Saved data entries

══════

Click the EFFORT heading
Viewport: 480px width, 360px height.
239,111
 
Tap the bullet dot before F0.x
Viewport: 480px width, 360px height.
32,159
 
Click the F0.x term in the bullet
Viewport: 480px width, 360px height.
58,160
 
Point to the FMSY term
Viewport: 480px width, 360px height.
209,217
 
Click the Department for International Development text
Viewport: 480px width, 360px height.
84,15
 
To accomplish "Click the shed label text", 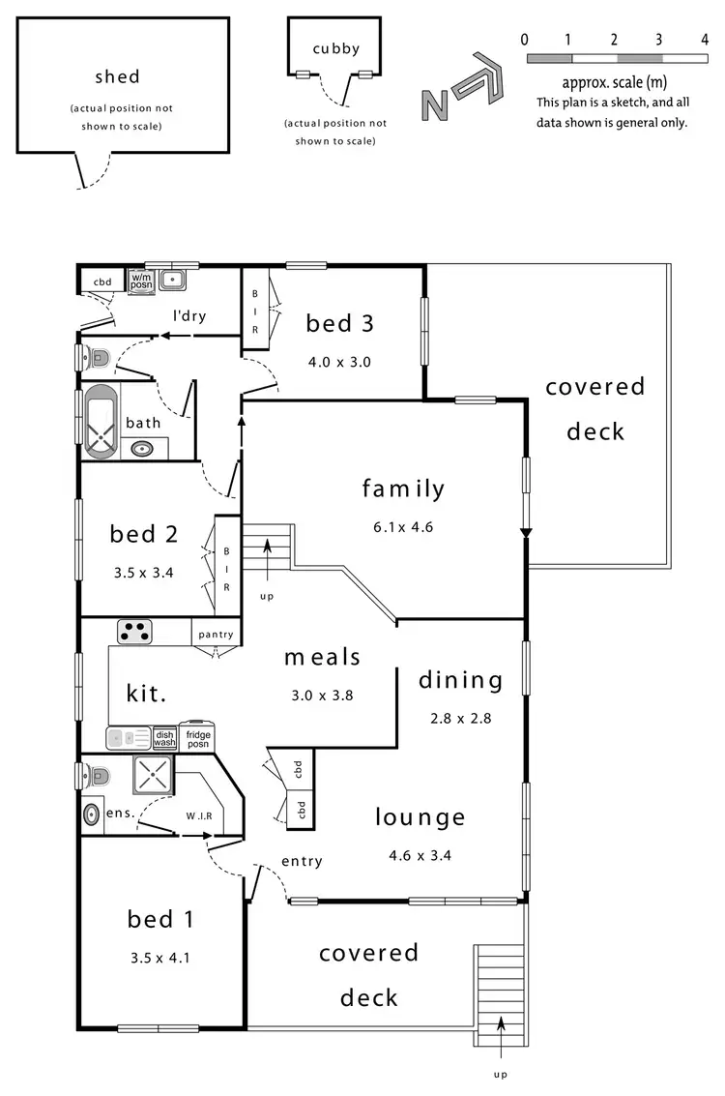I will pyautogui.click(x=117, y=76).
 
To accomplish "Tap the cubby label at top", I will pyautogui.click(x=335, y=49).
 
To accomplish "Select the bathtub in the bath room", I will pyautogui.click(x=100, y=423).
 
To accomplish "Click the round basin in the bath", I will pyautogui.click(x=142, y=449).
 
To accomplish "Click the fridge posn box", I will pyautogui.click(x=198, y=740).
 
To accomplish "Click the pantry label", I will pyautogui.click(x=216, y=635).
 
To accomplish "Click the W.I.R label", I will pyautogui.click(x=200, y=815).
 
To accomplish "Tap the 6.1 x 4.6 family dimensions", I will pyautogui.click(x=403, y=528).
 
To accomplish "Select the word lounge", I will pyautogui.click(x=420, y=818).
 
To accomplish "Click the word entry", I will pyautogui.click(x=302, y=861).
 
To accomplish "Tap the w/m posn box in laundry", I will pyautogui.click(x=141, y=281).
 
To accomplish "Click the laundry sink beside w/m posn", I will pyautogui.click(x=172, y=281).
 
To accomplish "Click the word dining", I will pyautogui.click(x=461, y=680).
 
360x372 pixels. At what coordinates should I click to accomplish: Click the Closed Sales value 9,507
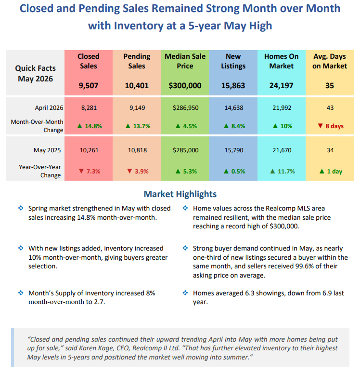pos(89,85)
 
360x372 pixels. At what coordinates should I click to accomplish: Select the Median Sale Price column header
pos(185,61)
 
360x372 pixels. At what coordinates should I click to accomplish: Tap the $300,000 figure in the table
pos(185,85)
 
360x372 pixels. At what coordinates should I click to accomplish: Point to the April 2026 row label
pos(49,108)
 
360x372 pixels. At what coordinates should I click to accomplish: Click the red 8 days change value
pos(331,126)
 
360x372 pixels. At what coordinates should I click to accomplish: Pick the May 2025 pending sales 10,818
pos(137,150)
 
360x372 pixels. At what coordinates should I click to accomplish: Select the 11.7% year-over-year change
pos(282,171)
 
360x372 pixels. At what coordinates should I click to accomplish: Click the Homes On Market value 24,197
pos(282,85)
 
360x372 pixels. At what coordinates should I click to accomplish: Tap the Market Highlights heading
pos(180,194)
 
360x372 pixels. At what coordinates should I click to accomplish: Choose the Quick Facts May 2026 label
pos(35,73)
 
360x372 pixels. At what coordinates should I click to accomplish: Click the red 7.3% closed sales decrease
pos(90,171)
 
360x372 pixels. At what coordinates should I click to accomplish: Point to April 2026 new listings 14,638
pos(234,108)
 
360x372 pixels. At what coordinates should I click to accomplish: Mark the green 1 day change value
pos(331,171)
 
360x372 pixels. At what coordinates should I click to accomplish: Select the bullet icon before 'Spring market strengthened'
pos(21,208)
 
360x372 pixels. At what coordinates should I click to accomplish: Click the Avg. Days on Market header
pos(330,61)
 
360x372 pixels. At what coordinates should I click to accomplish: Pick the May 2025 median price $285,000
pos(186,150)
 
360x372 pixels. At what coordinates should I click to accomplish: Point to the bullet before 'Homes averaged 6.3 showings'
pos(185,293)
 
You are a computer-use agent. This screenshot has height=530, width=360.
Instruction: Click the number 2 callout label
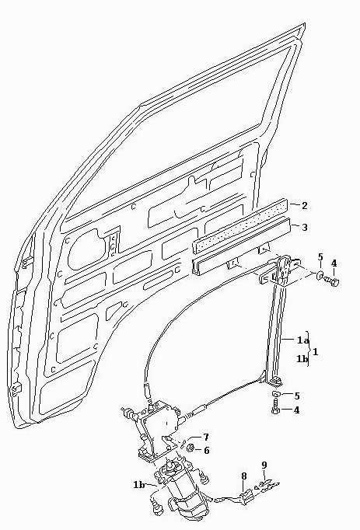pyautogui.click(x=305, y=205)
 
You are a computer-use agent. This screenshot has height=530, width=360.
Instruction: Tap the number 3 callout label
pyautogui.click(x=305, y=228)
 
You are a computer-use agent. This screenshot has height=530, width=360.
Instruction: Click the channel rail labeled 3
pyautogui.click(x=242, y=248)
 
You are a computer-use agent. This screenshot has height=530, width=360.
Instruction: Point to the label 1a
pyautogui.click(x=302, y=340)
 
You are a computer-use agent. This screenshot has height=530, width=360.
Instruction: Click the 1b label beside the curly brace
pyautogui.click(x=302, y=358)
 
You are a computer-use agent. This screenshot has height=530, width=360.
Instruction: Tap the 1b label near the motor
pyautogui.click(x=138, y=485)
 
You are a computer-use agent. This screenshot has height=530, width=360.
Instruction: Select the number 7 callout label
pyautogui.click(x=206, y=438)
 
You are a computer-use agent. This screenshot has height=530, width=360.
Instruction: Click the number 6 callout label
pyautogui.click(x=206, y=451)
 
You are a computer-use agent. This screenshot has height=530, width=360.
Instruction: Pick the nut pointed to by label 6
pyautogui.click(x=190, y=448)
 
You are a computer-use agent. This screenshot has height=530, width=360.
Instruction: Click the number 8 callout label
pyautogui.click(x=243, y=476)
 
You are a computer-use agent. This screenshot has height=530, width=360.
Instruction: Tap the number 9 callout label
pyautogui.click(x=264, y=465)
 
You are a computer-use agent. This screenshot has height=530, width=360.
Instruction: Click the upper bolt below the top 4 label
pyautogui.click(x=332, y=281)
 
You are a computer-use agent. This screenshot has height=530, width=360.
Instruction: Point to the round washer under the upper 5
pyautogui.click(x=320, y=275)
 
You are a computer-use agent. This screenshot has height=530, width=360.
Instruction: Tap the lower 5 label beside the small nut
pyautogui.click(x=297, y=396)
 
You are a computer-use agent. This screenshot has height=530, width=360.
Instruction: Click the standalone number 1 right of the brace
pyautogui.click(x=316, y=352)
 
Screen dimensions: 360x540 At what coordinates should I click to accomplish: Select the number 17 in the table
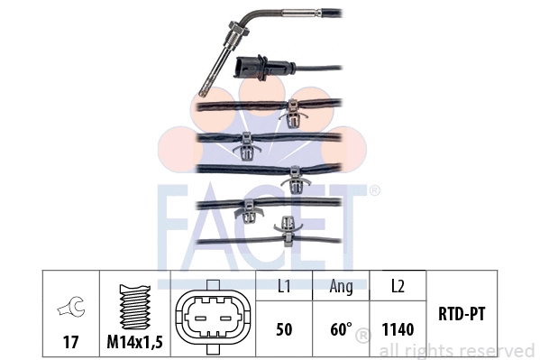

══════

◆ What you should do: Please print the lines of the listing above without any changes, starting with the line that contains "pending sales 10,818" and going on through the line that contains "pos(186,150)".

◆ The answer:
360x372 pixels. At what coordinates should I click to accomplish: Pick the May 2025 pending sales 10,818
pos(137,150)
 
360x372 pixels. At what coordinates should I click to accomplish: Select the 11.7% year-over-year change
pos(282,171)
 
360x372 pixels. At what coordinates should I click to accomplish: Click the Homes On Market value 24,197
pos(282,85)
 
360x372 pixels. At what coordinates should I click to accomplish: Tap the Market Highlights heading
pos(180,194)
 
360x372 pixels. At what coordinates should I click to accomplish: Choose the Quick Facts May 2026 label
pos(35,73)
 
360x372 pixels. At what coordinates should I click to accomplish: Click the red 7.3% closed sales decrease
pos(90,171)
 
360x372 pixels. At what coordinates should I click to accomplish: Point to April 2026 new listings 14,638
pos(234,108)
 
360x372 pixels. At what coordinates should I click to accomplish: Mark the green 1 day change value
pos(331,171)
 
360x372 pixels. At what coordinates should I click to accomplish: Select the bullet icon before 'Spring market strengthened'
pos(21,208)
 
360x372 pixels. At what coordinates should I click to accomplish: Click the Avg. Days on Market header
pos(330,61)
 
360x372 pixels. At what coordinates should I click to accomplish: Pick the May 2025 median price $285,000
pos(186,150)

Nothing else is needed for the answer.